### DIRECTIVE
Update the lines below by replacing "computer-use agent" with "GUI agent" wherever it occurs, leaving everything else unchanged.
━━━━
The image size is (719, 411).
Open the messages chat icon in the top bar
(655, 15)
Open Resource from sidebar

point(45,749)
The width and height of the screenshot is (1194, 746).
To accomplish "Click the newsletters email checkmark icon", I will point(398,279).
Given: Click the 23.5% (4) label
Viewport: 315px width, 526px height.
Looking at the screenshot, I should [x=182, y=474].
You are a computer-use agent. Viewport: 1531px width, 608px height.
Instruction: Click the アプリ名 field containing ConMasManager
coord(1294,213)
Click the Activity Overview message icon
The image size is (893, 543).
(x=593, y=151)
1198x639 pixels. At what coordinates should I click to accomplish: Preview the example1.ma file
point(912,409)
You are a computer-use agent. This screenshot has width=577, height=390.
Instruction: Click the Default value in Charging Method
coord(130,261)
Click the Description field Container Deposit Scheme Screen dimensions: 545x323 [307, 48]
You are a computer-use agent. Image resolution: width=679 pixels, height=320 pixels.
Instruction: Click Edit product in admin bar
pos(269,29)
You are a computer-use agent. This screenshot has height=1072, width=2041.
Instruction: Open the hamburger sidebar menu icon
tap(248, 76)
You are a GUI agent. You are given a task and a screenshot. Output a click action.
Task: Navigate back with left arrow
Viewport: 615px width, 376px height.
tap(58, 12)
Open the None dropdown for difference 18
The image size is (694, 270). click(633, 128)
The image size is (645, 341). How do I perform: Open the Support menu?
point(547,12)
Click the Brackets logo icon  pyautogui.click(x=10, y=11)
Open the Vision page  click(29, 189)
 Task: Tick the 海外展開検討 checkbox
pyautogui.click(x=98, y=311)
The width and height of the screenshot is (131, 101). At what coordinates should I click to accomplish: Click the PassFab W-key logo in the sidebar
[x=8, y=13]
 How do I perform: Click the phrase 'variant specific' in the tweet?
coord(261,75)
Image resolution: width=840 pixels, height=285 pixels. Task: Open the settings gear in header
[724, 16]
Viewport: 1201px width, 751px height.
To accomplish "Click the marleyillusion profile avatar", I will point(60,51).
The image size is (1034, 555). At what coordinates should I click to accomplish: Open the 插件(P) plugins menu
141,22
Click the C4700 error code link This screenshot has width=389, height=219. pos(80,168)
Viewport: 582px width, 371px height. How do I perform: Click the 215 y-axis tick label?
━━━━
### ANSWER IN FULL
The image size is (719, 411).
Open the messages chat icon in the top bar
(655, 15)
Open Resource from sidebar

point(45,749)
The width and height of the screenshot is (1194, 746).
To accomplish "Click the newsletters email checkmark icon", I will point(398,279).
Given: Click the 23.5% (4) label
Viewport: 315px width, 526px height.
Looking at the screenshot, I should [x=182, y=474].
You are a GUI agent. Viewport: 1531px width, 608px height.
Instruction: Click the アプリ名 field containing ConMasManager
coord(1294,213)
Click the Activity Overview message icon
The image size is (893, 543).
(x=593, y=151)
1198x639 pixels. At what coordinates should I click to accomplish: Preview the example1.ma file
point(912,409)
You are a GUI agent. This screenshot has width=577, height=390.
Instruction: Click the Default value in Charging Method
coord(130,261)
Click the Description field Container Deposit Scheme Screen dimensions: 545x323 [307, 48]
You are a GUI agent. Image resolution: width=679 pixels, height=320 pixels.
Instruction: Click Edit product in admin bar
pos(269,29)
You are a GUI agent. This screenshot has height=1072, width=2041.
Instruction: Open the hamburger sidebar menu icon
tap(248, 76)
You are a GUI agent. You are given a task and a screenshot. Output a click action.
Task: Navigate back with left arrow
Viewport: 615px width, 376px height.
tap(58, 12)
Open the None dropdown for difference 18
The image size is (694, 270). click(633, 128)
The image size is (645, 341). How do I perform: Open the Support menu?
point(547,12)
Click the Brackets logo icon  pyautogui.click(x=10, y=11)
Open the Vision page  click(29, 189)
 Task: Tick the 海外展開検討 checkbox
pyautogui.click(x=98, y=311)
The width and height of the screenshot is (131, 101). At what coordinates should I click to accomplish: Click the PassFab W-key logo in the sidebar
[x=8, y=13]
 How do I perform: Click the phrase 'variant specific' in the tweet?
coord(261,75)
Image resolution: width=840 pixels, height=285 pixels. Task: Open the settings gear in header
[724, 16]
Viewport: 1201px width, 751px height.
To accomplish "Click the marleyillusion profile avatar", I will point(60,51).
The image size is (1034, 555). At what coordinates should I click to accomplish: Open the 插件(P) plugins menu
141,22
Click the C4700 error code link This screenshot has width=389, height=219. pos(80,168)
Viewport: 582px width, 371px height. How do I perform: Click the 215 y-axis tick label?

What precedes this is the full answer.